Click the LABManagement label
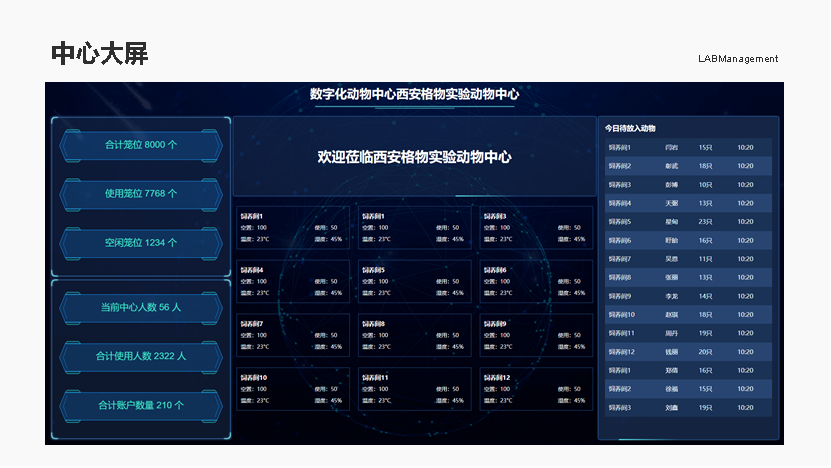831x468 pixels. point(737,59)
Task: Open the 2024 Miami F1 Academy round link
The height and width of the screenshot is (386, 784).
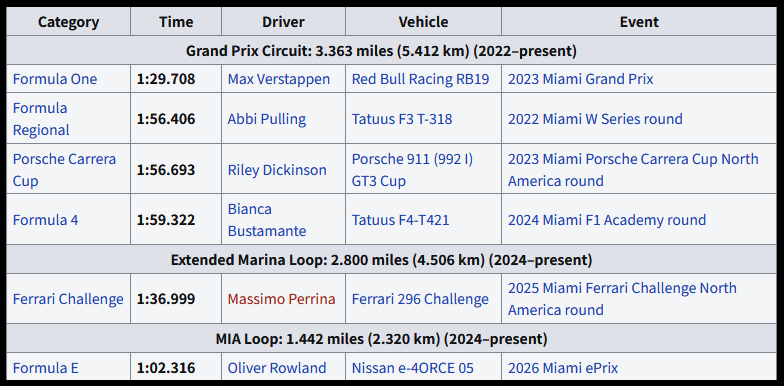Action: 607,220
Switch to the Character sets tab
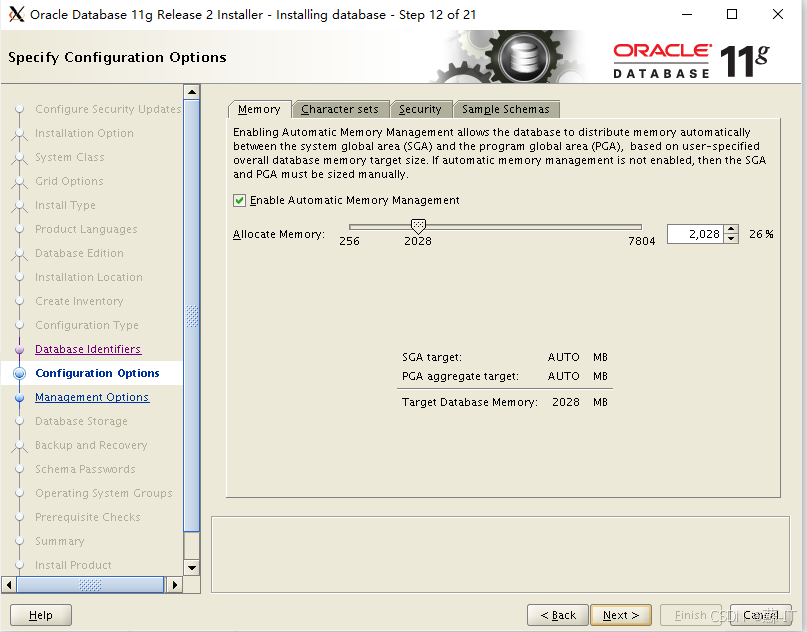This screenshot has width=807, height=632. (341, 109)
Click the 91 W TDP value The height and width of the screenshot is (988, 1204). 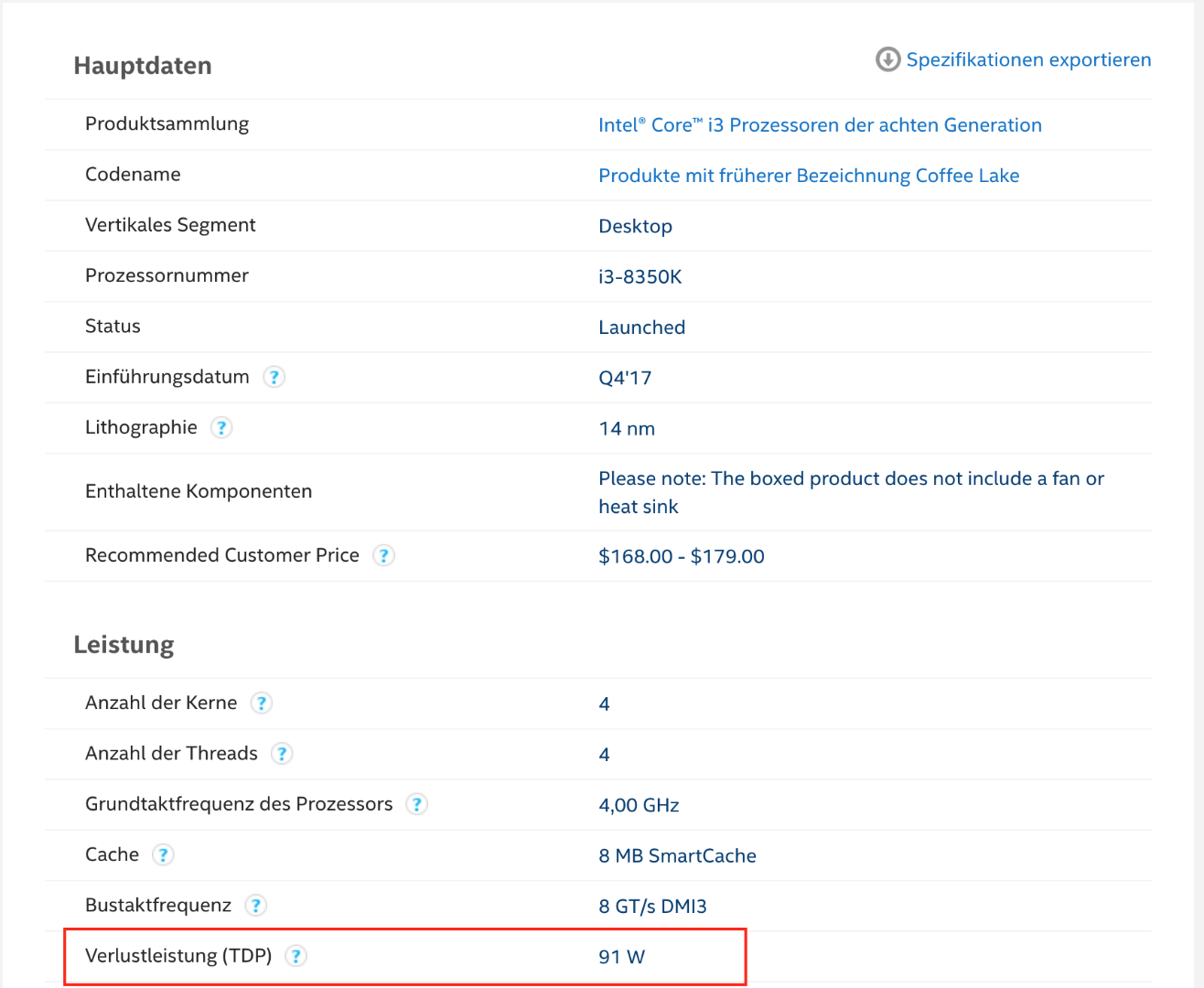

***

_WORK INSTRUCTION_: Down to the last line, reproduce the material above exactly; skip its images.

_RESPONSE FOR THIS EXERCISE_:
Click the LABManagement label
831x468 pixels. point(737,59)
Task: Open the 2024 Miami F1 Academy round link
The height and width of the screenshot is (386, 784).
Action: 607,220
Switch to the Character sets tab
This screenshot has width=807, height=632. (341, 109)
Click the 91 W TDP value The height and width of the screenshot is (988, 1204). 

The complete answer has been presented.